La hipertensión puede exacerbar el daño a los glomérulos y los vasos sanguíneos de los
riñones, conllevando a una enfermedad renal crónica, así como las anormalidades en la
función renal puede conllevar al desarrollo de Hipertensión Arterial, por lo tanto la relación
entre la hipertensión y la enfermedad renal crónica es descrita como un tipo de círculo
vicioso.
● Las lesiones renales que disminuyen la TFG o aumentan la reabsorción tubular, que
conlleva a una reducción de la excreción de Na y agua pueden llevar a hipertensión.
○ Aumento en la resistencia vascular renal : Que reduce el FSR y la TFG :
Hipertensión causada por estenosis de la arteria renal. Cuando hay contracción
severa de los vasos sanguíneos renales, las zonas en isquemia provocan un
aumento en la secreción de renina, lo que causa un aumento de la Aldosterona
II, lo que aumenta la retención de Na y H2O conllevando a hipertensión.

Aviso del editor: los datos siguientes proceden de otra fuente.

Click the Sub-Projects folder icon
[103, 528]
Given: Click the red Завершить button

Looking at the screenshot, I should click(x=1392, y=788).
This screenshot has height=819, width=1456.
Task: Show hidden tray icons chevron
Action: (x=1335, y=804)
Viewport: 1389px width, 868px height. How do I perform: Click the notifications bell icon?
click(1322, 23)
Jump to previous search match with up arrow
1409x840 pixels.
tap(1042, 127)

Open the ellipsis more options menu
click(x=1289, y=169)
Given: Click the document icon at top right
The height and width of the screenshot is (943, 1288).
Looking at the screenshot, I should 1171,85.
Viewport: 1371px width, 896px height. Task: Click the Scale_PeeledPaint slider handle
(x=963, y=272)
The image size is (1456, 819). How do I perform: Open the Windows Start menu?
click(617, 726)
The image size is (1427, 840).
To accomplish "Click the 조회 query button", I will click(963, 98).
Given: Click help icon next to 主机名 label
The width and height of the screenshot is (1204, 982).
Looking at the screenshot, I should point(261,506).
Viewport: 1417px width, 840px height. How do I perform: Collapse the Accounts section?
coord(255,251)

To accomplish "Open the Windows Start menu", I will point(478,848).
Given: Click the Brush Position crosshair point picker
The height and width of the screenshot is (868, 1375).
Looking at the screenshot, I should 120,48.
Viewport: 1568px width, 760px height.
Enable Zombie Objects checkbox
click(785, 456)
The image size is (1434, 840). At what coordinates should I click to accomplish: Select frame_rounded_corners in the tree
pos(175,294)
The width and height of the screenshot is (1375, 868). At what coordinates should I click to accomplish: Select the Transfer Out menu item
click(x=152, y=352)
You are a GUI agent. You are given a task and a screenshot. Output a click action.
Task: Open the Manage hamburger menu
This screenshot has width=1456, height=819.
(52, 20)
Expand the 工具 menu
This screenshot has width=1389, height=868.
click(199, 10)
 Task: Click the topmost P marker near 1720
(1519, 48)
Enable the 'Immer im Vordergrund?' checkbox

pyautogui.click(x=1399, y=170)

○ Disminución del coeficiente de filtración glomerular que disminuye la
TFG : Como la glomerulonefritis crónica, que causa inflamación y
engrosamiento de las membranas capilares glomerulares, lo que disminuye el
coeficiente.
○ Reabsorción excesiva tubular de Na : Un ejemplo es la hipertensión causada
por un exceso de secreción aldosterona, lo que aumenta la reabsorción de Na.
Una vez se ha desarrollado HTA, la excreción renal de Na y H2O retorna a valores normales,
debido a que frente a un aumento de la presión arterial conlleva a natriuresis y diuresis por
presión. Incluso cuando hay incrementos en la resistencia vascular renal o disminuciones en
el coeficiente capilar glomerular, la TGF regresará a valores normales una vez hay un
aumento de la presión arterial. Así mismo, cuando la reabsorción tubular aumenta, como
ocurre en la secreción aumentada de aldosterona, la excreción urinaria en un principio se
reduce, para luego retornar a valores normales cuando la presión arterial va aumentando.Por
ello, luego del desarrollo de la HTA, no suele haber signos obvios de alteraciones de
excreción de Na y H2O más allá que la hipertensión en sí, hasta que el daño renal es lo
suficientemente grave para causar la sintomatología mencionada a lo largo del RAE.